Ada Dead Poet Society dalam Film Naga Naga Naga
Oleh Beni Benke
Seberapa penting pendidikan bagi anak-anak kita. Seberapa ideal sistem pendidikan dengan berbagai kurikulumnya di sekolahan berhasil menciptakan manusia seutuhnya. Menjadi manusia pintar sekaligus teruji akhlaknya. Orang pintar ribuan jumlahnya. Tapi yang baik akhlak dan adabnya?
Dalam film Naga Naga Naga yang ditulis dan disutradarai Deddy Mizwar, dan diproduseri Zairin Zain persoalan pendidikan, sekolahan dan sistem ajar dikisahkan dengan sangat menarik sekali, sekaligus jenaka .
Semenarik menikmati kekuatan dialog dari film yang skenarionya ditulis Wiraputra Basri. Apalagi kemampuan akting yang natural dari Deddy Mizwar, Beby Tsabina, Tora Sudiro, dan Wulan Guritno makin membuat film yang akan beredar mulai 16 Juni 2022 tambah berisi.
Kita tahu, pendidikan diharapkan dapat mengajarkan kepada peserta didik agar dapat membedakan antara yang baik dan yang buruk, mengajarkan pentingnya kerja keras, ketekunan, dan pada saat yang sama, membantu siswa atau muridnya tumbuh dan berkembang secara internal maupun sosial.
Harapannya, dapat menciptakan masyarakat yang lebih baik untuk ditinggali, dengan memahami dan menghormati hukum dan peraturan yang ada. Demikian inti pendidikan menurut Ivan Illich, filsuf, pendeta dan ahli pendidikan dalam buku Deschooling Society (1971).
######
= SOAL LATIHAN =
(a) Salin tanpa perubahan bagian ulasan film Naga Naga Naga dari "Ada Dead Poet" sampai "sekaligus jenaka .".
(b) Sebutkan semua pemain yang kemampuan aktingnya dipuji dalam ulasan film Naga Naga Naga.
(c) Teruskan ulasan film Naga Naga Naga dengan tulisan baru yang dimulai setelah kalimat terakhirnya.

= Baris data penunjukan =
######
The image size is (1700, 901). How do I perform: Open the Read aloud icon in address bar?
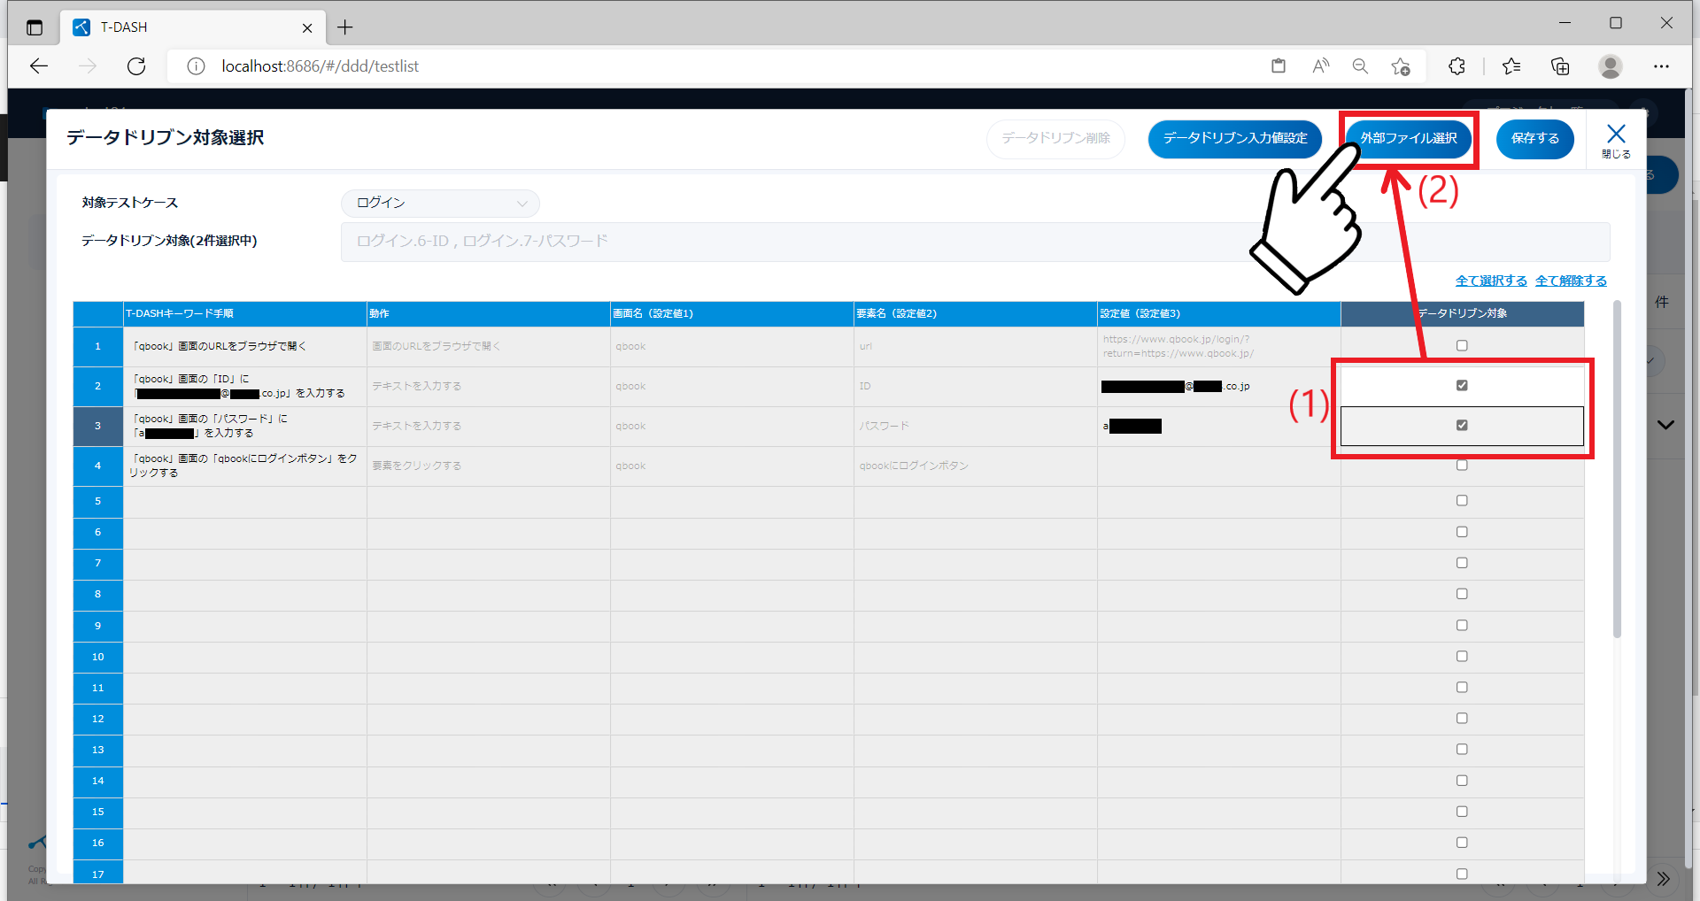coord(1320,66)
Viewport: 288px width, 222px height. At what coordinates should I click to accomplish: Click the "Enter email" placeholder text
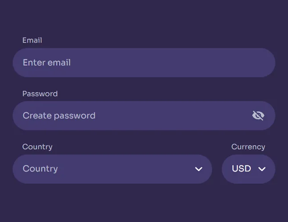(47, 63)
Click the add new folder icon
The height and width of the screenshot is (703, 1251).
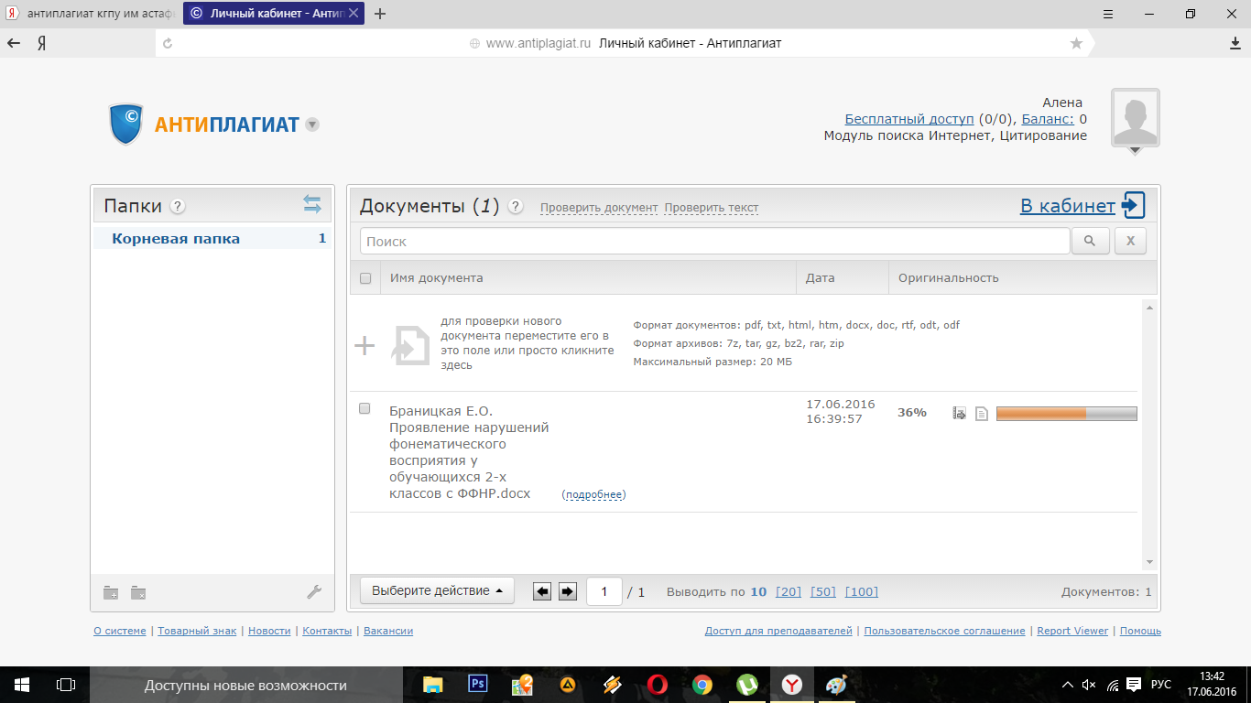[111, 592]
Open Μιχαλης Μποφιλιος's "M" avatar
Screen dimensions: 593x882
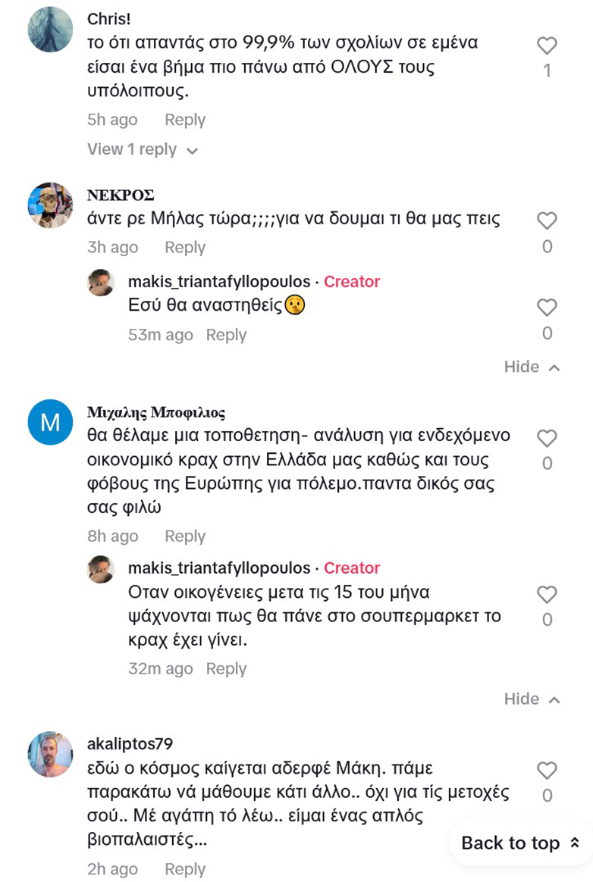point(50,423)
######
= JAWABAN TIAP SOAL =
(a)
Ada Dead Poet Society dalam Film Naga Naga Naga
Oleh Beni Benke
Seberapa penting pendidikan bagi anak-anak kita. Seberapa ideal sistem pendidikan dengan berbagai kurikulumnya di sekolahan berhasil menciptakan manusia seutuhnya. Menjadi manusia pintar sekaligus teruji akhlaknya. Orang pintar ribuan jumlahnya. Tapi yang baik akhlak dan adabnya?
Dalam film Naga Naga Naga yang ditulis dan disutradarai Deddy Mizwar, dan diproduseri Zairin Zain persoalan pendidikan, sekolahan dan sistem ajar dikisahkan dengan sangat menarik sekali, sekaligus jenaka .

(b) Deddy Mizwar, Beby Tsabina, Tora Sudiro, dan Wulan Guritno.

(c)
Konsekuensi vitalnya pendidikan dan sekolahan itulah yang diceritakan dengan apik, lucu, dan tanpa harus kehilangan kedalaman di film Naga Naga Naga. Yang sejatinya mengkritik habis-habisan sistem ajar di Indonesia.
Yang sebagaimana kita ketahui bersama, kurikulum pendidikan di Indonesia, pada jenjang apa saja, kadang dan seringkali memaksa “ikan untuk memanjat pohon,” dan “kucing berenang di kolam”. Meski semua tahu, setiap anak atau siswa didik memiliki potensi dan kemampuan yang berbeda-beda. Dan tugas orang tua, juga sistem pendidikan ada di sana. Untuk turut menemukan, mengembangkan dan memupuk bakat dan kecintaan anak-anak didiknya.
Bukan malah memaksakan kehendak bebas dan bakat peserta didiknya.
Sebab, tidak semua anak suka dan juara Matematika apalagi Fisika. Tapi anak yang gemar dua hal itu, belum tentu juga ahli olahraga. Dan diantara ilmuwan, birokrat, olahragawan, dan sejarawan, selalu ada seniman diantaranya.
“Jadi apa yang harus kita takutkan atas masa depan anak-anak kita, kecuali kita turut membantu mereka menemukan dimana minatnya,” demikian kira-kira nasehat Naga (Deddy Mizwar), kakek yang terlibat aktif dalam masalah pendidikan cucu tercinta satu-satunya, Monaga (Cut Beby Tshabina). Yang kebetulan hobby dikeluarkan dari sekolahnya. Karena gemar gelut, tersebab membela diri. Demikian pengakuan Monaga kepada Ompung Naga, kakek tersayangnya.
Support System
Untungnya Monaga mempunyai support system yang kuat di keluarga intinya. Ayahnya, Bonaga (Tora Sudiro), putra Naga, adalah lulusan sekolah bergengsi dari manca negara, yang membekali diri dengan kelapangan pengetahuan. Seturut dengan kesuksesan gurita bisnisnya. Sehingga kekayaannya berbanding lurus dengan kelapangan pengetahuan dan hatinya.
“Mungkin anak gwe terlalu jenius untuk sekolah dan gurunya,” kata Bonaga kepada tiga karib, dan juga bawahannya; Darius Sinathrya (sebagai Pomo), Uli Herdinansyah (Ronny), dan Mike Lucock (Jaki). Tiga sekawan ini seperti punakawan saja; Gareng, Petruk, Bagong. Yang senantiasa menerbitkan keriaan. Sehingga setiap kemunculannya senantiasa menerbitkan tawa penontonnya yang menyesak di premiere Naga Naga Naga pada Rabu (8/6/2022) malam di Jakarta.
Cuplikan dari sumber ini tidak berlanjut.